We may have to compete to get what we want, and that competition can bring out the worst in us. We start comparing, we want what others have, we may even see our friends as competition. We must make the conscious decision to never go down that route.

The book 12 Rules for Life by psychologist Jordan Peterson has given me some personal insights as I’ve grappled with the concepts of good and bad and what constitutes a meaningful life.

Take care with yourself. Define who you are. Refine your personality,

Peterson writes.

Choose your destination and articulate your Being. As the great nineteenth-century German philosopher Friedrich Nietzsche so brilliantly noted: 'He whose life has a why can bear almost any how.' You could help direct the world on its careening trajectory a bit more toward heaven and a bit more away from Hell. Once having understood Hell, researched it, so to speak - particularly your own individual Hell - you could decide against going there or creating that. You could aim elsewhere. You could, in fact, devote your life to this. That would give you a Meaning, with a capital M.

I believe being good in the world does provide the individual with meaning. It isn’t that we’re just searching for ways to be good (and we very well may be), but we’re doing what’s good in every adventure we embark on.

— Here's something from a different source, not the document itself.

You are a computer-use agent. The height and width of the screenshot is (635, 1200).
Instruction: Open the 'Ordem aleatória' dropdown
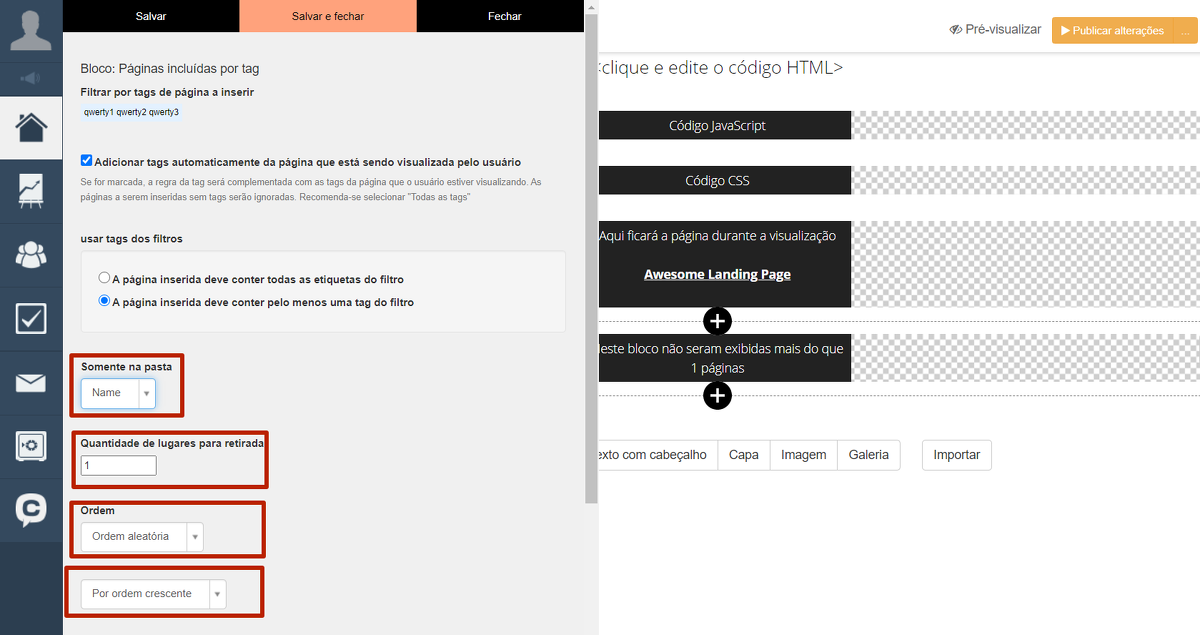click(x=141, y=537)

To be good is to be the best version of ourselves, whoever that might be. We want what others have because we think that will bring us joy. We compare ourselves to others because we believe they’ve reached a level of success that we should have. But that means we’re then seeking joy from the world, instead of from within.

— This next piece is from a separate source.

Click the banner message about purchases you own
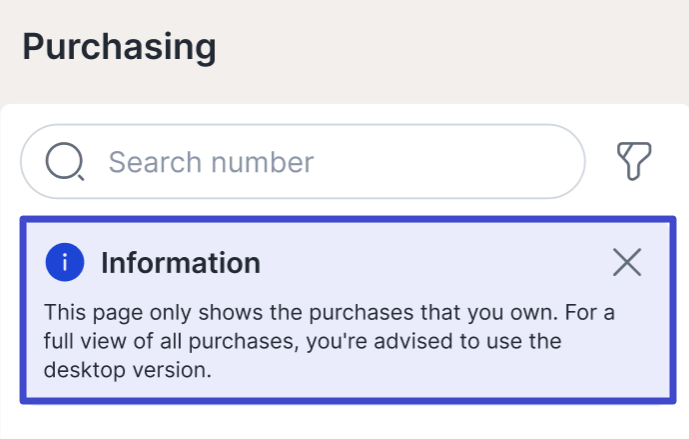This screenshot has width=689, height=439. click(x=330, y=313)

Compare yourself to who you were yesterday, not to who somebody else is today,

writes Peterson.

When we are very young we are neither individual nor informed. We have not had the time nor gained the wisdom to develop our own standards. In consequence, we must compare ourselves to others, because standards are necessary. Without them, there is nowhere to go and nothing to do. As we mature we become, by contrast, increasingly individual and unique. The conditions of our lives become more and more personal and less and less comparable with those of others. We must then rediscover the values of our culture - veiled from us by our ignorance, hidden in the dusty treasure-trove of the past - rescue them, and integrate them int our own lives. This is what gives existence its full and necessary meaning.

We have to make the conscious decision to follow our individual truth. We’re born with it; it’s always been there, yet who we are and what we’re meant to do becomes confused as we become integrated into society throughout our lives. But this doesn’t mean stop living.

It means, as Sadghuru writes, we must go inward. This will provide the adventure of a lifetime. The only way out, is in.

When we go in, we become magnetic to all living things. We are then able to stop looking, and see.

When you were in a pleasant inner state, you're naturally pleasant everyone and everything around you,

says Sadhguru.

No scripture or philosophy is needed to instruct you to be good to others. It's a natural outcome when you're feeling good within yourself. Your pleasantness is a surefire insurance for the making of a peaceful society in a joyful world.

When we find joy in ourselves and who we are, we can see the true nature of existence. We see life for what it is, a place without labels and self-imposed fear. We’re all connected in this world. When I’m with my friends, when I meet new people, when I pass strangers in the street, it’s not just me, it’s us.

How do we find pleasantness within, then? That’s the great journey of being, the individual pursuit of the depths of self as profound and real as the strongest friendship.

I ask these questions of myself; how do I find what I’m meant to do in this life? We sit and wait; we try and fail; we laugh throughout the process with the people we love —  the ones we make life worth it.